Императорская гвардия блистательно выдержала свой боевой экзамен. Горний Дубняк и Телиш всегда будут озарять полки её немеркнущей славой...
Наступило первое воскресенье после этих двух боевых дней. За рекой Видом около главной батареи, смотревшей на Плевну жерлами своих восьми орудий, выстроились в четырёхугольник герои Телиша и Дубняка — Егерский и Измайловский полки. В середине площадки, образованной вытянутыми линиями солдат, устроили из пяти барабанов аналой. Возле него облачённый в синие ризы священник с хором из солдатиков-певцов ожидал прибытия генерала Гурко, объявившего, что в этот день, пользуясь несколькими часами свободы, следует непременно помолиться Богу, даровавшему России две победы. День выдался серенький, сырой. Чувствовалась в промозглом воздухе близкая зима. Вся земля кругом батареи была изрыта турецкими снарядами. Отсюда как раз хорошо виделись увенчанные редутами Плевненские высоты. Гремели с Гривицкого редута осадные пушки. Рядом правильными залпами громили турецкий редут румынские батареи, и в это же время с батареи, где совершалось молебствие, неслись звуки богослужебных песнопений, и горячо молились простые сердцем и душой русские люди, готовившиеся к новому величайшему подвигу...

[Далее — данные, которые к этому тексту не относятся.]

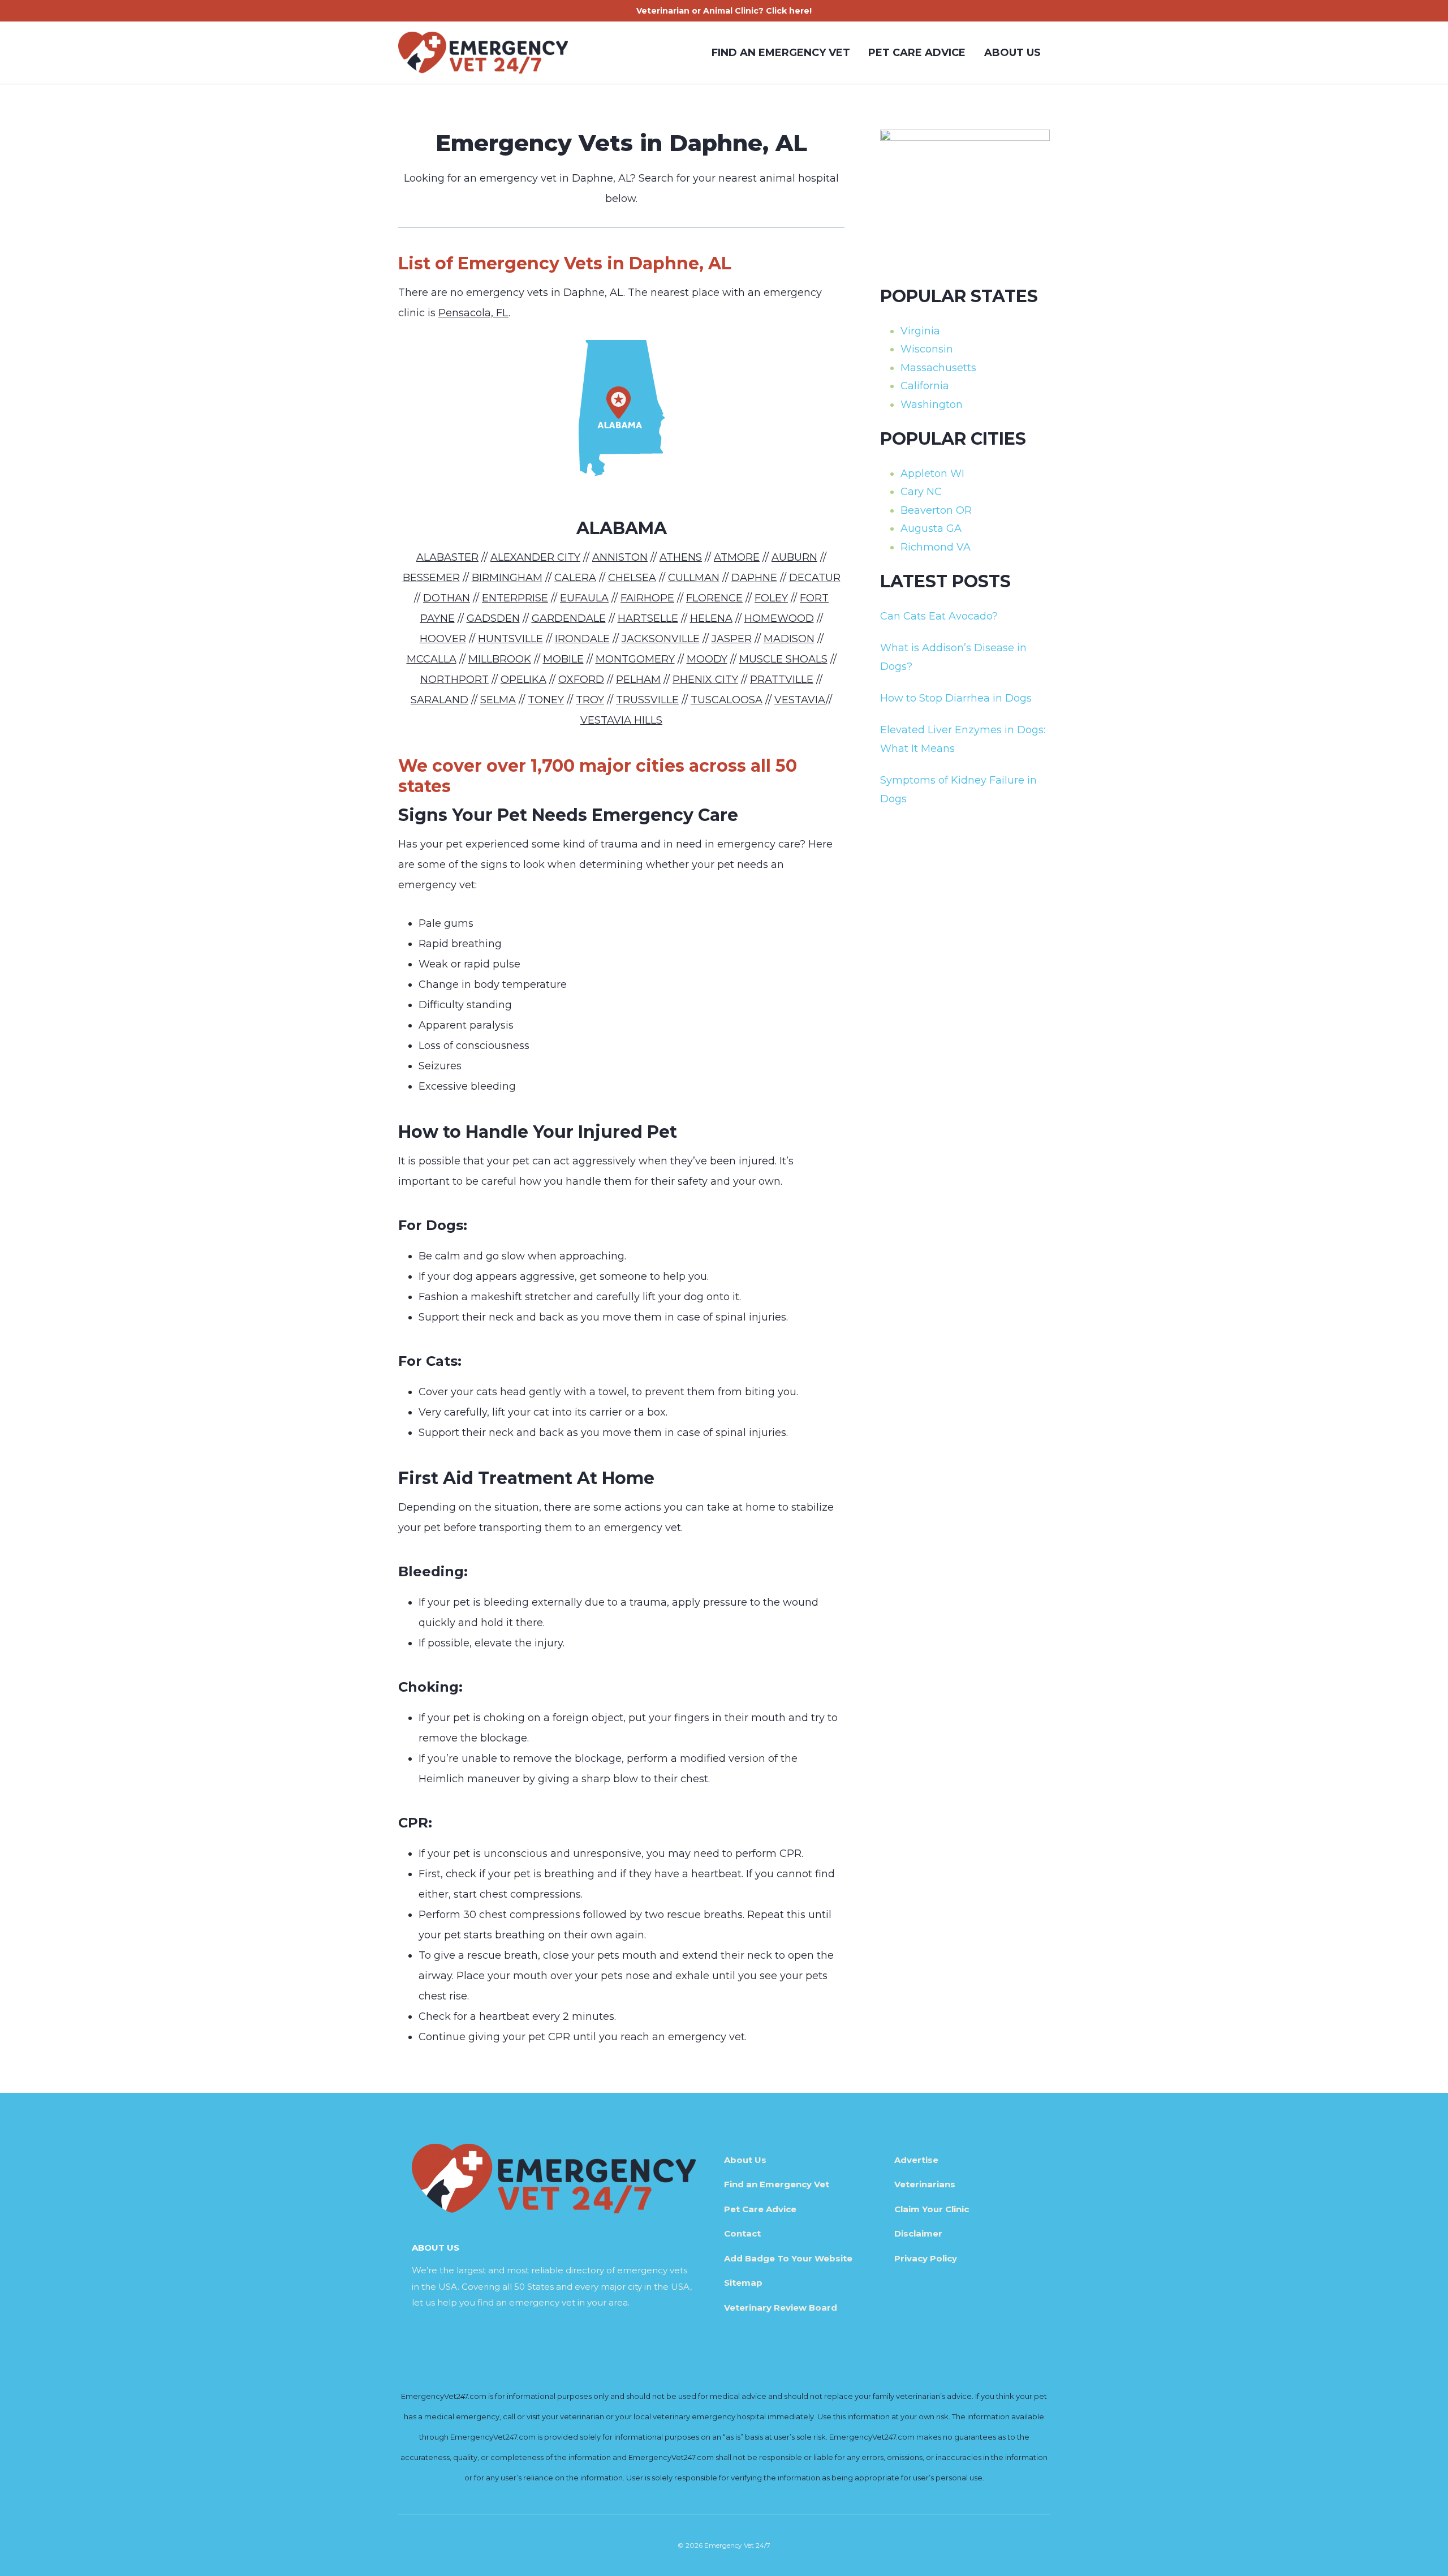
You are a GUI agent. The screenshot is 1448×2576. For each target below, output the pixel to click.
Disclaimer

Гвардия открыла русскому воинству путь к Балканам, теперь ей же выпадала на долю честь одолеть не только людей, но и природу, перейдя горы, малопроходимые даже летом, — перейти их зимой...
— Спасибо вам, молодцы! — загремел генерал Гурко, выехав, когда молебствие было закончено, на середину каре. — Великое спасибо вам! Теперь одно нам нужно: чтобы турки разбились вдребезги о наши груди, как о каменные стены...
Полное воодушевления и энергии «ура!» стало ответом любимому генералу. Раздались звуки церемониального марша; стройно, как в Петербурге на Марсовом поле, прошли перед Гурко оба гвардейских полка. Изумлённые звуками музыки турки в редуте за Видом высунули из-за насыпей головы, стараясь понять, в чём дело. Граната с батареи, однако, сейчас же укротила их любопытство.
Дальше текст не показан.